_Extract to read_
Begin

If ever there was a problem that needs to be formulated as a recursive problem.... I couldn't be bothered with the algebra, so I set up a tree with the conditions: 10% chance that it takes one leap (to the other shore), 10% chance that it takes one leap to the last lily pad, plus whatever it takes to go from there, etc. And then add up all the ten contributions to the whole. Building from the back, Excel helped out and gave the right solution: approx. 2.93, which fits will with my intuition. The algebraic solution, based on the same reasoning, is of course found in other comments here. Matt clearly has some smart subscribers!

I have a hunch that there's a logarithm in here somewhere, so my guess is for 1+ln(n) jumps.

End

_Written exercise 1_
In the lily pad comments, what approximate solution did Excel give?
_Written exercise 2_
Extract the passage of the lily pad comments from "If ever there" to "for 1+ln(n) jumps.".
Rely only on the lily pad comments above.

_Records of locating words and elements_
Begin

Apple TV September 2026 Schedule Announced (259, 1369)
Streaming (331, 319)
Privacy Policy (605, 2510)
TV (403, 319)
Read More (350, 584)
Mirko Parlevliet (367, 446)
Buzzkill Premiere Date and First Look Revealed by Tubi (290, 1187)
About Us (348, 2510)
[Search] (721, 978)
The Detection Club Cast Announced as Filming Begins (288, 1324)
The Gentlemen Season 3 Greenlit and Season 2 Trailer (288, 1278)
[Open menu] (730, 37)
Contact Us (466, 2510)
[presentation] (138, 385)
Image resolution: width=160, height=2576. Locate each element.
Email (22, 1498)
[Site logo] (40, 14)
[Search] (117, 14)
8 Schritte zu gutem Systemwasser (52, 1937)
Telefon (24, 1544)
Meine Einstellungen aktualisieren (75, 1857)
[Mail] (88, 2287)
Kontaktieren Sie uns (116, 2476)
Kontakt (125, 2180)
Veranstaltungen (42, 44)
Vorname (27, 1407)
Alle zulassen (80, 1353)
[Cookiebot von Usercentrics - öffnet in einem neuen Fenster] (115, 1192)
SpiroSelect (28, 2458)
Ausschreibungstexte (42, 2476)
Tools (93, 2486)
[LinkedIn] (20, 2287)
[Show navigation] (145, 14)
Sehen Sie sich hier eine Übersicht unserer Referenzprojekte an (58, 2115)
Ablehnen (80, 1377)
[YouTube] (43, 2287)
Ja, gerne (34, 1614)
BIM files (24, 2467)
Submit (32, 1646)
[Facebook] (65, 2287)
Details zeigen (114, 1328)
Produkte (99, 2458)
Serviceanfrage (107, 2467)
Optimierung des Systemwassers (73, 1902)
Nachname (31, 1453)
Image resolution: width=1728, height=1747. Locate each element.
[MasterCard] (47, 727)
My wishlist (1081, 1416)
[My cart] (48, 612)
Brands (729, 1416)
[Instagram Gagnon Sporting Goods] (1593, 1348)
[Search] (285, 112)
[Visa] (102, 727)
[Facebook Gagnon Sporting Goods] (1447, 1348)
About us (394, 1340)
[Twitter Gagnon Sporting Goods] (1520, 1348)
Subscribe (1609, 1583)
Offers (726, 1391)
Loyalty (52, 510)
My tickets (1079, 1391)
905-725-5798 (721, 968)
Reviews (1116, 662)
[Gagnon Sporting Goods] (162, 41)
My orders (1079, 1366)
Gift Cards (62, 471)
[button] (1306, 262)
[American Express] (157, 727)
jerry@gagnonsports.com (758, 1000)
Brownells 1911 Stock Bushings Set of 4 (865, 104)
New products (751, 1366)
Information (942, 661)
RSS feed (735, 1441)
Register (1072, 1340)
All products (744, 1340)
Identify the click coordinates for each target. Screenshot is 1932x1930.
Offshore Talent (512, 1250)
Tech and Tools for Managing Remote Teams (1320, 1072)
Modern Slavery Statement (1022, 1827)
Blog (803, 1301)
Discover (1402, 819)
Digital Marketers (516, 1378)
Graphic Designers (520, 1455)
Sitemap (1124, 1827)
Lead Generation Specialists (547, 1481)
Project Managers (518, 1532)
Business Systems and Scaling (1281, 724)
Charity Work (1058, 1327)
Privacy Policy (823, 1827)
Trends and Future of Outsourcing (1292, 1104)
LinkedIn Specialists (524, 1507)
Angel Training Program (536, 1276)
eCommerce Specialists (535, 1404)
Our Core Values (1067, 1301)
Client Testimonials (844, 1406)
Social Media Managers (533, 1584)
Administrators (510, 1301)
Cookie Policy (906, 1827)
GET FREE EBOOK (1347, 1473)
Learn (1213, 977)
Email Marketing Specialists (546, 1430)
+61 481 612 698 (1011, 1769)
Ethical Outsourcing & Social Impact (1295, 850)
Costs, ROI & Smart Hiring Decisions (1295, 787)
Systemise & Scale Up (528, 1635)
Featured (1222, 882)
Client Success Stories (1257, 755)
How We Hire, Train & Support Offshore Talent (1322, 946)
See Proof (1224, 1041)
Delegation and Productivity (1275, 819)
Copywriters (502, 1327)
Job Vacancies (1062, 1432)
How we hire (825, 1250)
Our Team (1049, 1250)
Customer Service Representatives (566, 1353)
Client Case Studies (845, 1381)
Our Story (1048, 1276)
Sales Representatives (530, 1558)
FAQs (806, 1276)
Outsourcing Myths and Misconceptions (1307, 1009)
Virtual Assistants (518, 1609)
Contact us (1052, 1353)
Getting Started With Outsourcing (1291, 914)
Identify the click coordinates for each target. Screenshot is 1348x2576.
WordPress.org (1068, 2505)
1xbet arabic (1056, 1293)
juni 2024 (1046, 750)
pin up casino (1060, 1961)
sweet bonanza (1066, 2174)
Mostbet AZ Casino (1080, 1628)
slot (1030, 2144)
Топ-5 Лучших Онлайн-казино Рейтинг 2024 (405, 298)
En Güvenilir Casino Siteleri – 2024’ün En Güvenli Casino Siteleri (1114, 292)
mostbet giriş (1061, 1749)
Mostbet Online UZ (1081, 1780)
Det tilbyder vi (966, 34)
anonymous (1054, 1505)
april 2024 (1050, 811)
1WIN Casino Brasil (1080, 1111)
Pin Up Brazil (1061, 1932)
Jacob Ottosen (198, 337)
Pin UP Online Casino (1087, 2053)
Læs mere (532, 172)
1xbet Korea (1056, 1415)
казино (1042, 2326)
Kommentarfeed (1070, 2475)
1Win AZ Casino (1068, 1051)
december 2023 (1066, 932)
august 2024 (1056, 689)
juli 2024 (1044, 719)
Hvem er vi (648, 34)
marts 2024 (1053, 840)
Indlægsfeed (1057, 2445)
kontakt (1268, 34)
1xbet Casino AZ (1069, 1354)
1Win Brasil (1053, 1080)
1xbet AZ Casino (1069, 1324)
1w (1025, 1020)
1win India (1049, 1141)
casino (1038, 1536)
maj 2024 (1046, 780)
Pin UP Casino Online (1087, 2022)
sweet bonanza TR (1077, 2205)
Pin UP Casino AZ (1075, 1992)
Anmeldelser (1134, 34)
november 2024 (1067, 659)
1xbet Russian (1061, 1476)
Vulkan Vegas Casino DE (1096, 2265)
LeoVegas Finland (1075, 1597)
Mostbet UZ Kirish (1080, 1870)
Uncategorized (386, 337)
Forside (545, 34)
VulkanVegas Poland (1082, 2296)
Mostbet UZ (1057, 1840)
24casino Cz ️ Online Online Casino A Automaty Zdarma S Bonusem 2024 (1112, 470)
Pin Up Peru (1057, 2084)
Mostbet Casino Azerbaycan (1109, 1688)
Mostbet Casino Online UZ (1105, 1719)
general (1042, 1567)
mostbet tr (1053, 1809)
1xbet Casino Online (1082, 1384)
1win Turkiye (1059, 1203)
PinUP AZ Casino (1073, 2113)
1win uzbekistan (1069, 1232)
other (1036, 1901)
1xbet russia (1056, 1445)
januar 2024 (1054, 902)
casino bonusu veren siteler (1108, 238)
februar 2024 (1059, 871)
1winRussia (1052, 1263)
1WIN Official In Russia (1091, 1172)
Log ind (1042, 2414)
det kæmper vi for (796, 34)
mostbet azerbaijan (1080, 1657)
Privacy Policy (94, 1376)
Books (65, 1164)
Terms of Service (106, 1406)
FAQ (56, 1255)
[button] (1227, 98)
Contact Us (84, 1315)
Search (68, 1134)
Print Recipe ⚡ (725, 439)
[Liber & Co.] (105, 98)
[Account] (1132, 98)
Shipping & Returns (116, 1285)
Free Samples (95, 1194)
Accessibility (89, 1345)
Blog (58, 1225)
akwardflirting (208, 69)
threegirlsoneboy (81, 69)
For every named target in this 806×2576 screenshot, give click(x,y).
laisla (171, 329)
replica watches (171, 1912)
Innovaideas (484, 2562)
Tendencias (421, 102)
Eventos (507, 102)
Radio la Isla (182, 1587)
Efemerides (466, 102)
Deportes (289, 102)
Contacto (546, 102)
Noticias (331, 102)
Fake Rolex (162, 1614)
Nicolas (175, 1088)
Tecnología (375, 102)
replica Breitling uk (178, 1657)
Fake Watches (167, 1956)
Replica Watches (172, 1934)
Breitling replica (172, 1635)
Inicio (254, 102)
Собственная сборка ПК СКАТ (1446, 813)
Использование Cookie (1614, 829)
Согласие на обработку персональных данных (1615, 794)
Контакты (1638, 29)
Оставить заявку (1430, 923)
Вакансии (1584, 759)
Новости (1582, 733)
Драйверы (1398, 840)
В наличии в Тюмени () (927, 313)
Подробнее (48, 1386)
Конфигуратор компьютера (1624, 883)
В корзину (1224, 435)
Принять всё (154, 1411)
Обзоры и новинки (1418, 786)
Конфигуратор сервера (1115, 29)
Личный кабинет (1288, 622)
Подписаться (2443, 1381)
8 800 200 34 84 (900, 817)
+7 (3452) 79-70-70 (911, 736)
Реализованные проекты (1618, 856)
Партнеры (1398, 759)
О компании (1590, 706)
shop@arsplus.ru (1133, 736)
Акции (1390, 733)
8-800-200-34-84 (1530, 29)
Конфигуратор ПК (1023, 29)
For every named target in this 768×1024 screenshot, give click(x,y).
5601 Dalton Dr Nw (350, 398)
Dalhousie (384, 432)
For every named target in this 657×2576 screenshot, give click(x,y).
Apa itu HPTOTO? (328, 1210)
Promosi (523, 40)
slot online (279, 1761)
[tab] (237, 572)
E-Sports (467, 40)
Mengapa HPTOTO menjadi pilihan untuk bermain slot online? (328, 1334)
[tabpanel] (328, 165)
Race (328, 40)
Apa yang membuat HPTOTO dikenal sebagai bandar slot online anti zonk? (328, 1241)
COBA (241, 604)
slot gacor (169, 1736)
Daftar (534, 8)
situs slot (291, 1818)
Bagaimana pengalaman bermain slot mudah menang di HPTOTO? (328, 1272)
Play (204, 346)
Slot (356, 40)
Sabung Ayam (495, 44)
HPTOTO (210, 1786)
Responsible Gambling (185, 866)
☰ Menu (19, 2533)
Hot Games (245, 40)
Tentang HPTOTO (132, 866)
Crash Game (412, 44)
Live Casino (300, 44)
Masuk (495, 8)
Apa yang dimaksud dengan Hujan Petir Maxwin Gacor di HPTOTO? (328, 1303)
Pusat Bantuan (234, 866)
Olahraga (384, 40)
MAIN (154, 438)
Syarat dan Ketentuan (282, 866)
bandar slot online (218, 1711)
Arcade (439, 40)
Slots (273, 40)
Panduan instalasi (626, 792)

End

_Response 1_
Approximately 2.93.

_Response 2_
If ever there was a problem that needs to be formulated as a recursive problem.... I couldn't be bothered with the algebra, so I set up a tree with the conditions: 10% chance that it takes one leap (to the other shore), 10% chance that it takes one leap to the last lily pad, plus whatever it takes to go from there, etc. And then add up all the ten contributions to the whole. Building from the back, Excel helped out and gave the right solution: approx. 2.93, which fits will with my intuition. The algebraic solution, based on the same reasoning, is of course found in other comments here. Matt clearly has some smart subscribers!

I have a hunch that there's a logarithm in here somewhere, so my guess is for 1+ln(n) jumps.